O ataque aos manifestantes é indiscriminado. Basta estar na rua, no bar, voltando pra casa. É-se bombardeado com armas químicas, menos letais apenas para quem as experimenta através das imagens do JN. É-se agredido, humilhado, abusado sexualmente e cegado. Os bairros são varridos por pogroms, enquanto ativistas são levados para “passear” pela polícia. A polícia secreta deita e rola nas redes sociais, violando a correspondência e montando arquivos políticos sobre organizações, militâncias ou qualquer um com opinião firme no facebook. Proíbem-se as máscaras, cuja maior ameaça, a eles, é propiciar que negros, pobres e favelados possam se juntar democraticamente e em segurança aos protestos. Chovem mandados de busca e apreensão com o intuito de intimidar as pessoas. À agressão indiscriminada segue a prisão indiscriminada, com base em tipos penais vagos e abstratos, sem provas, verdadeiras aberrações jurídicas produzidas por investigações ordenadas pela cúpula dos governos, a quem muitas instituições penais capitularam”.

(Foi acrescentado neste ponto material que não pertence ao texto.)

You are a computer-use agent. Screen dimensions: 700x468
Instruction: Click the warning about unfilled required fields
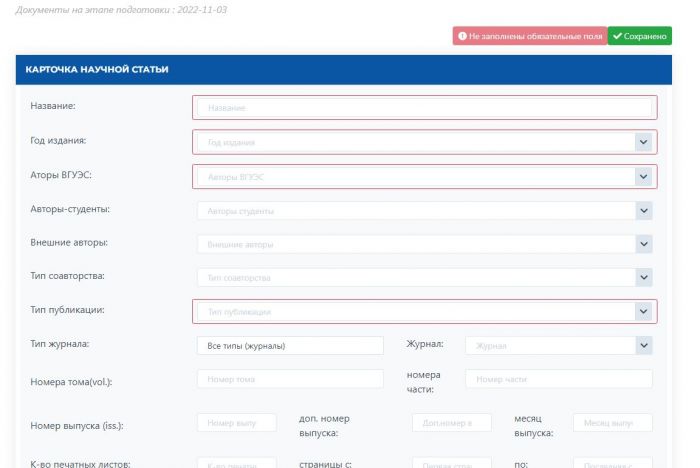pos(529,36)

É inacreditável que alguém de bom senso julgue possível chegar a algum bom lugar, seguindo trilha tão desastrosa. A bem da verdade, o governo federal tem revelado algumas nuances de sensatez. Os ministros Gilberto Carvalho e Eduardo Cardoso manifestaram–se de forma razoavelmente lúcida, reconhecendo a profundidade social do que está ocorrendo e recusando–se a embarcar na canoa furada da neurose esquerdista, para a qual os chamados “vândalos” não seriam apenas “bando de malucos quebrando tudo”, mas agentes extremistas a serviço do golpe. Mas é tudo ainda muito tímido, sem clareza de propostas, sem um plano convincente de enfrentamento equilibrado da situação.No discurso, há uma constatação quase unânime de que é preciso criar um ambiente institucional democrátic, capaz de coordenar essa situação descontrolada.

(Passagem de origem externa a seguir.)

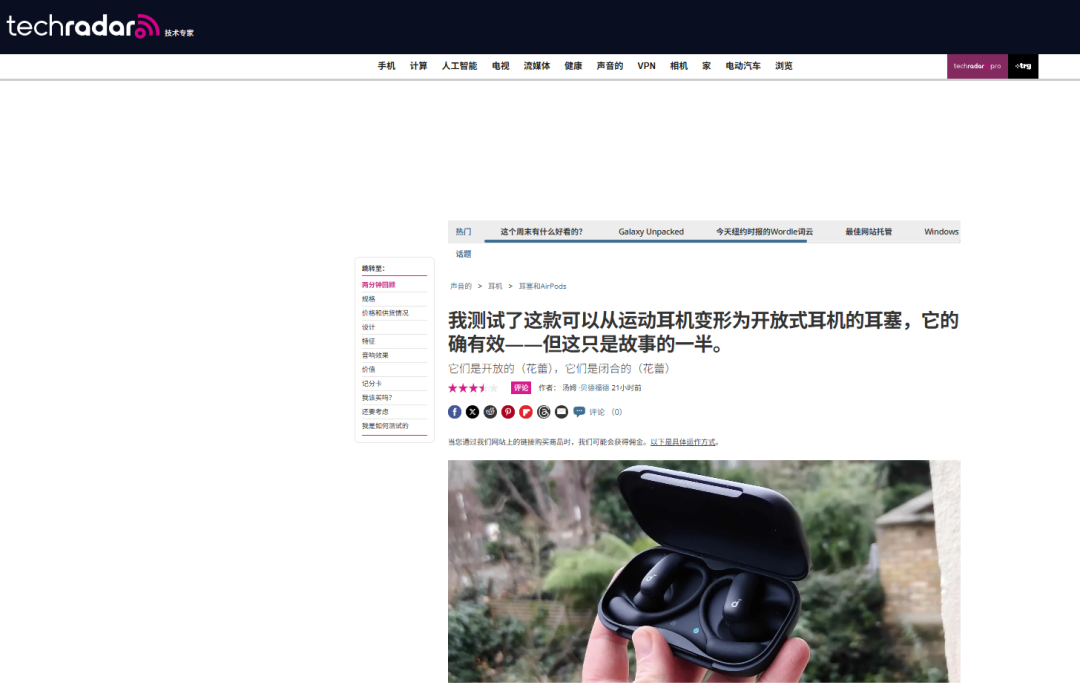The width and height of the screenshot is (1080, 688).
Task: Open the 热门 tab on the trending bar
Action: pyautogui.click(x=461, y=231)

Mas, a meu ver, isso jamais ocorrerá, enquanto num dos lados da mesa estiverem sentados os defensores de crimes hediondos (como o praticado contra Amarildo, já referido acima), ou de práticas animalescas, como as praticadas pela polícia paulista, quase diariamente. Gostaria que alguém respondesse, com a devida sinceridade, claro, como se deve comportar o pai que teve a filha gratuitamente revistada na vagina, por vândalos fardados e ditos defensores da ordem democrática. Ou a mãe que teve o filho estupidamente assassinado, por um policial desprezível e também se valendo da farda e da condição de defensor do Estado. Gostaria até de saber como cada um aqui reagiria, se tivesse a indigitada sorte de ser pai ou mãe das viítimas aqui enunciadas ou das centenas de vítimas que uma polícia despreparada, mal formada, mal orientada e mal renumerada produz diária e permanentemente. Quanto a mim, eu não tenho dúvida nenhuma de como reagiria: dificilmente deixaria inteiro o quer que me aparecesse pela frente. Deixo com vcs, o exame sincero de suas consciências.